Ministero è una parola che viene dal latino “ministrare” ossia servire … e più precisamente dall'unione di due parole: MINUS e STARE ossia “STARE SOTTO”. Chi svolge un ministero allora è uno che sa che solo facendosi piccolo, solo con l’umiltà può lasciar trasparire la gioia e la bellezza dell'essere discepoli di Gesù.
Ai ministeri ordinati (episcopato, presbiterato e diaconato), la vita e l'insegnamento della Chiesa hanno previsto e ammesso l'esistenza di altri ministeri, appunto i ministeri non ordinati, non radicati cioè nel sacramento dell'Ordine, bensì nei sacramenti dell'iniziazione cristiana, nel battesimo e nella cresima in particolare. Come tali possono essere chiamati "ministeri laicali", perché affidati, entro certi limiti e ad alcune condizioni, a fedeli laici e da loro esercitati sempre per l'edificazione della Chiesa e in piena docilità allo Spirito che li distribuisce come vuole.
Nella Liturgia della nostra Parrocchia riconosciamo:
- IL MINISTERO DEI LETTORI, che sono chiamati a proclamare la Parola di Dio (prima lettura, seconda lettura e salmo responsoriale) durante la celebrazione Eucaristica. (scarica il sussidio per i lettori "FAI PARLARE LA PAROLA")
- IL MINISTERO DELLE VOCI GUIDA, persone che aiutano l’assemblea a rispondere alle parti della Santa Messa.
- I MINISTRI STRAORDINARI DELLA COMUNIONE, che portano alle persone inferme il dono dell’Eucarestia e aiutano il sacerdote nella distribuzione della Santa Comunione durante la celebrazione della Messa.

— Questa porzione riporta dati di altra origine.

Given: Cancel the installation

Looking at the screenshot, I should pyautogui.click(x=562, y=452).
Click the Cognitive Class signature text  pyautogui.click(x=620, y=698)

- IL MINISTERO DEL CANTO, sono coloro che animano la liturgia Eucaristica con il canto: I cantori, gli organisti, coloro che suonano altri strumenti, i solisti, sono parte dell’assemblea liturgica e celebrano, ascoltano la Parola di Dio, ed offrono con tutta l’assemblea la propria preghiera “Coscienti di svolgere un vero ministero liturgico (SC 112), devono porsi non come elementi aggiuntivi e quasi estranei, ma sentirsi parte viva della celebrazione, favorirne la partecipazione gioiosa e corale dell’assemblea, dialogando in modo stimolante con i solisti (presidente, salmista, lettore) e suscitando la risposta convinta di tutti.”